The Connemara Greenway (Clifden to Oughterard ) scheme involves the conversion of 52km of the old dismantled Galway to Clifden railway line into a cycling and walking greenway. The scheme is currently at the EIS (Environmental Impact Statement ) stage and it is hoped that funding can be provided by Failte Ireland to allow construction to begin in 2013, however, the report does note that the plan may change due to landownership issues. There is also the Connemara Greenway (Oughterard to Galway city ) scheme which will also follow the old railway line in many locations and is considered a perfect greenway option.

In tandem with the opening of the Connemara Greenway, the Galway National Roads Design Office has designed the upgrade of the N59 Clifden to Galway city route to include a total of 15km of separate cycle track. A new 3km section of the N59 at Derrylea outside Clifden has already been built and includes a new segregated cycle track. Clifden has been identified in the ‘National Strategy for Developing Irish Cycle Tourism’ has a class one cycling hub. With major resurfacing and signage works undertaken it is envisaged that Clifden to Leenane will be transformed into a national cycle route linking it to Westport. The ‘Strategy for the Development of Irish Cycle Tourism-Western Region’ identifies four local cycling loops on rural roads emanating from Clifden. These are: Ballyconneely-Roundstone-Ballinaboy Loop; Sky Road loop; Cleggan loop; and Cleggan-Lough Auna loop.

Moycullen has been identified as having the potential of becoming a “significant cycling hub” with many cycling loops emanating from it. In addition, Galway County Council has been involved in the development of mountain bike trails in Killarainey Woods. It is expected that future expansion of the walking and cycling trails into adjacent lands could occur in partnership with Coillte. The report found that Oughterard also has a number of quiet back roads connecting back into the village giving it the potential of becoming a cycling and walking hub. Oughterard will also be the starting point for the first phase of the Connemara Greenway so many of these localised cycling loops could link into that scheme.
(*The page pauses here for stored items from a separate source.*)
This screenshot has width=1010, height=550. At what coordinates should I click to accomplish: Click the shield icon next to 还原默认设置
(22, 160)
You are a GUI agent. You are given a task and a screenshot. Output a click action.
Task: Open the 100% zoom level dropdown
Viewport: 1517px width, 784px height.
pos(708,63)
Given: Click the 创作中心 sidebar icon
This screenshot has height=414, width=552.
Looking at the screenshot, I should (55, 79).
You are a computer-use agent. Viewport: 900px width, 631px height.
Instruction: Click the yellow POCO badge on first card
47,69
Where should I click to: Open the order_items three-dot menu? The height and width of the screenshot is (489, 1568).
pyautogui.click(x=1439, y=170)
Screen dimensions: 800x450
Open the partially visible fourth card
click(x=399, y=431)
In addition to these cycling/walking loops the Coillte ‘off road cycling strategy’, dated June 2012, had identified Derroura woods and Rosscahill woods as priority locations for the development of mountain bike, cycling and walking trails.
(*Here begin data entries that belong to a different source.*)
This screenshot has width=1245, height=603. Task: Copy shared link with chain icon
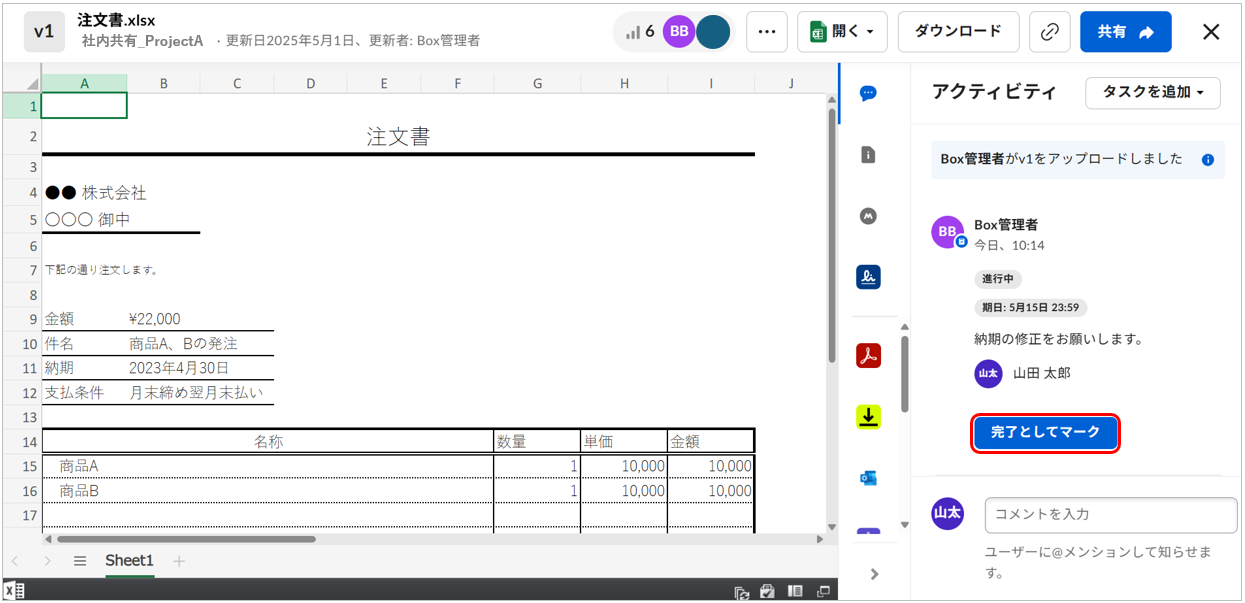[x=1049, y=32]
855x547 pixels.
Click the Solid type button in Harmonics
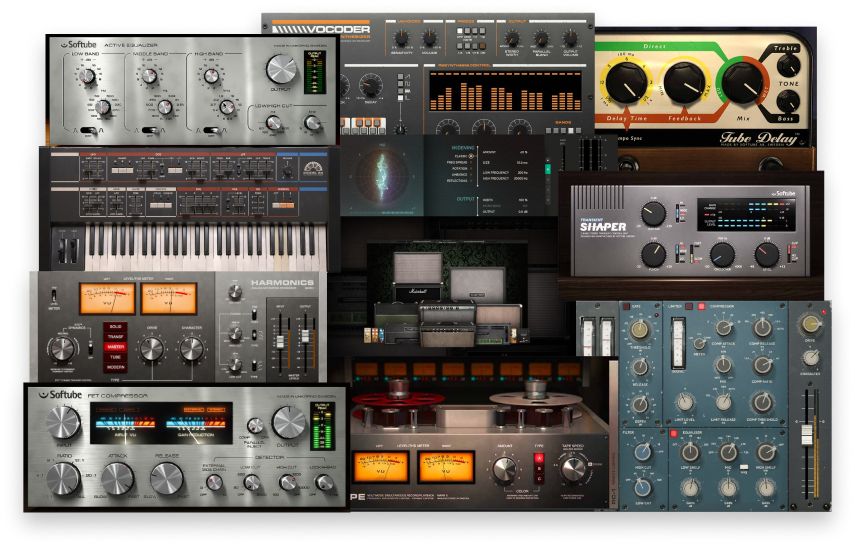coord(113,327)
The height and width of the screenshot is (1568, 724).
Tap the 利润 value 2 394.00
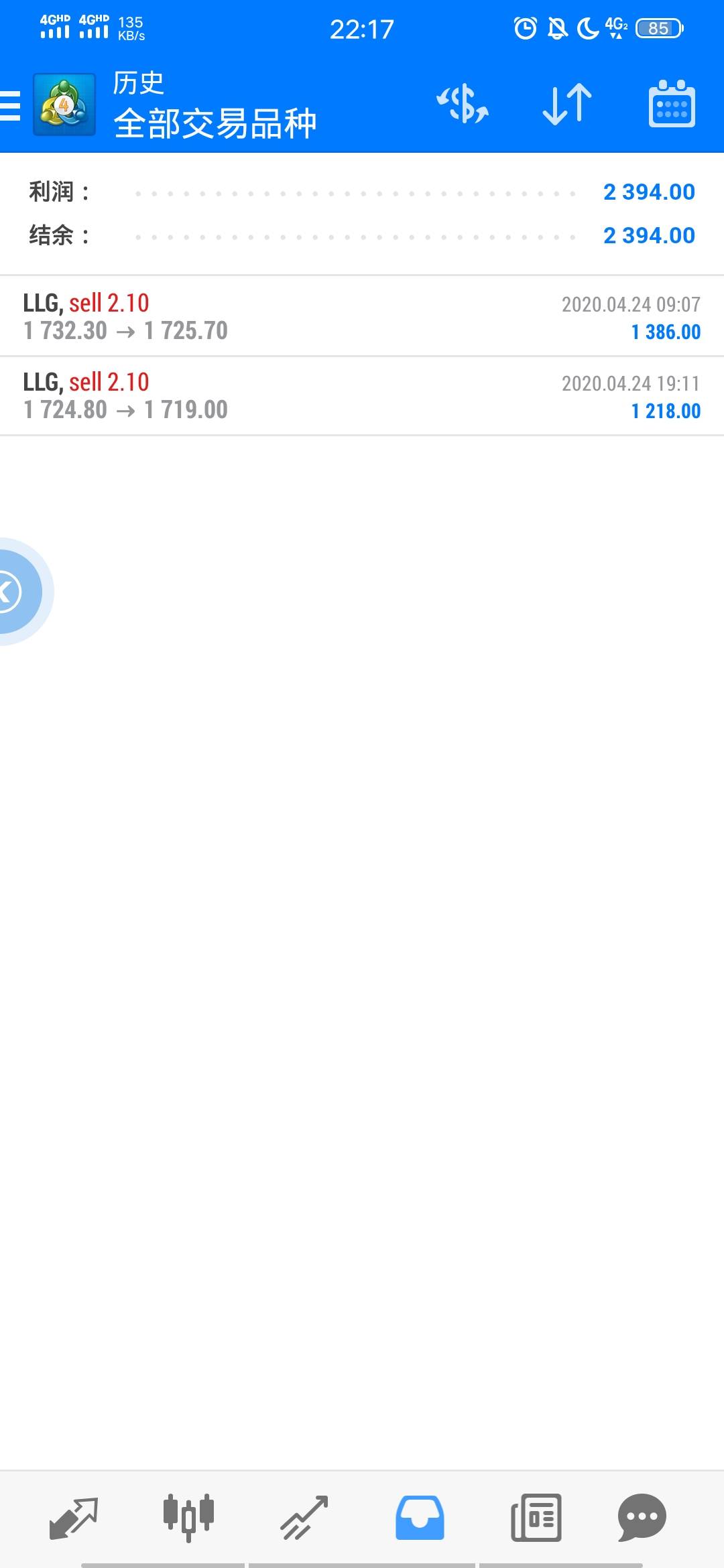649,192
Galway County Council is also considering plans for the construction of a new road which will alleviate traffic pressure on the R336 Bearna to Scrib road which was identified as an important route for tourism, however, it is very narrow and has little or no hard shoulders. The new road construction would allow for a separate cycle path segregated from the road carriageway, greatly facilitating cycle traffic and tourism on the existing road closer to the coast.
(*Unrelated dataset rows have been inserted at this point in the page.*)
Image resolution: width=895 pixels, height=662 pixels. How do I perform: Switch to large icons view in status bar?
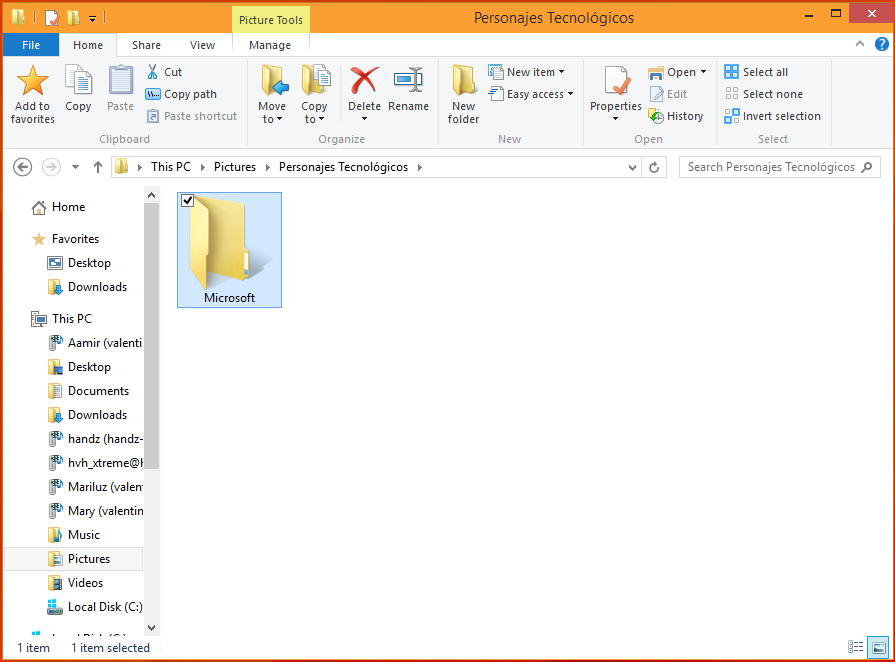coord(877,647)
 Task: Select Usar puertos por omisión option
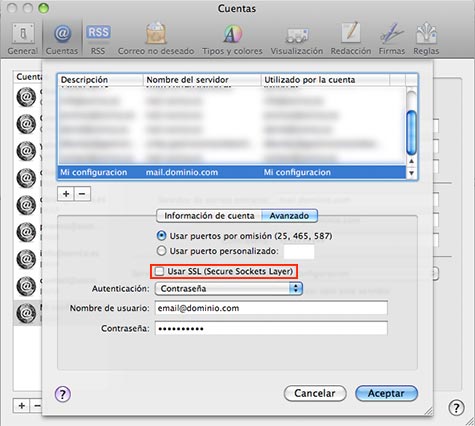point(161,236)
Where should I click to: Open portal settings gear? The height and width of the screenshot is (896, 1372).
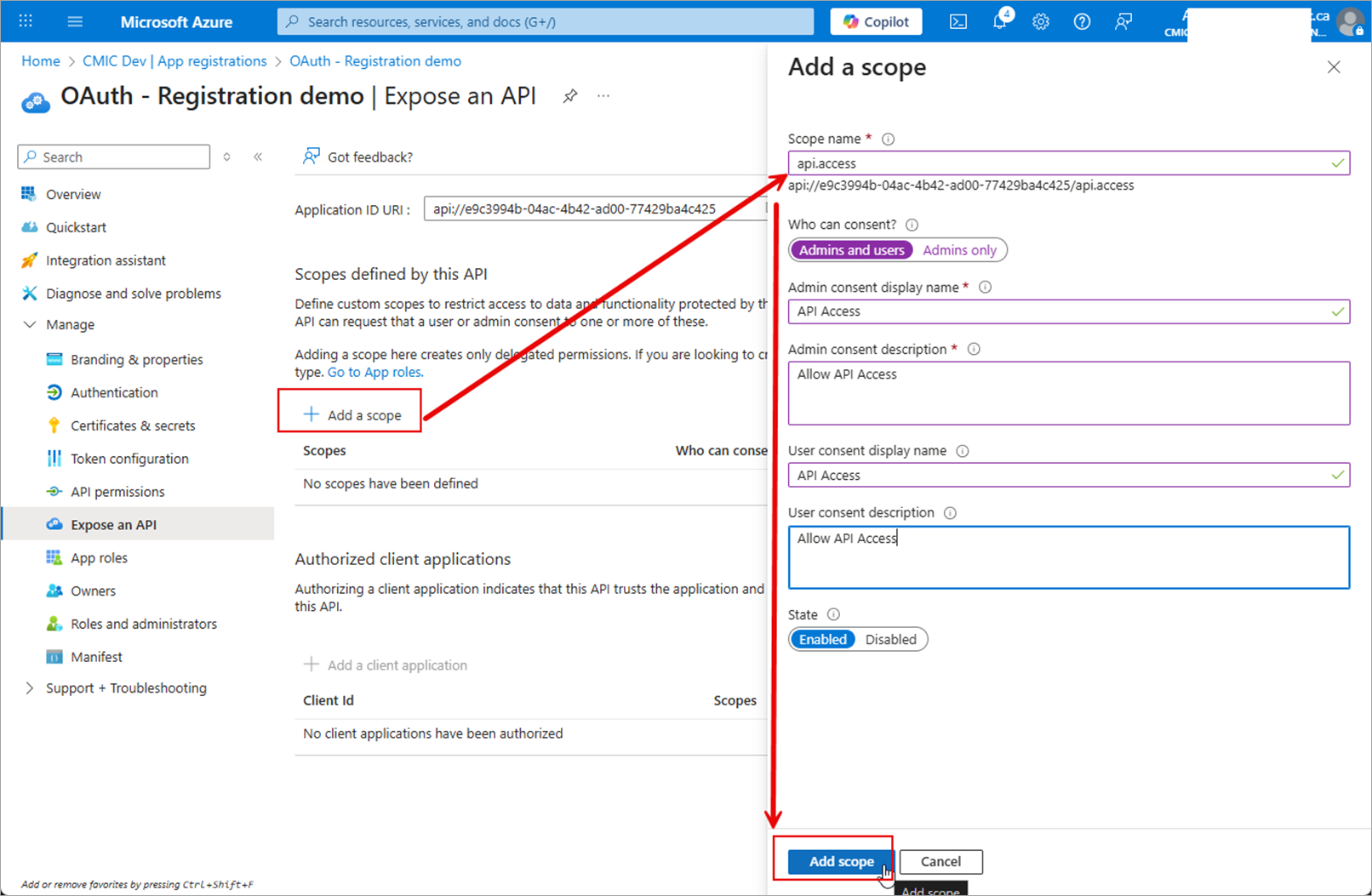[x=1041, y=22]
Oranmore and Kinvara have also been identified as being a “constitutuent” part of the national cycle route linking the Burren in County Clare up to Galway and the main Clifden to Dublin national cycle route. The report also recommends developing a cycling route linking the R446 (national and European cycle route ) and Portumna in order to attract long distance cyclists and intermediate distance cyclists.

The construction of the M17/M18 motorway due to begin this year was welcomed as it will remove significant amounts of vehicular traffic from the current N17/N18 which, with its wide hard shoulders in parts, could become important for experienced cycling tourists who wish to go to the north west of the country. The report also recommends that the N17 should be continued to be developed as a bus lane to facilitate public traffic from north Galway, Mayo, and Roscommon into Galway city. Other projects which connect to the city include the development of a cycle track from Claregalway using local roads and perhaps including the widening of the N17. A cycle track within Oranmore could lead out to the new rail station and a cycle greenway could link Merlin Park, GMIT and Wellpark retail centre. A greenway for Bearna will run on a mixture of on road and off road cycle tracks along the R336 Coast Road, coming into Salthill and onwards into Southpark at the mouth of the River Corrib.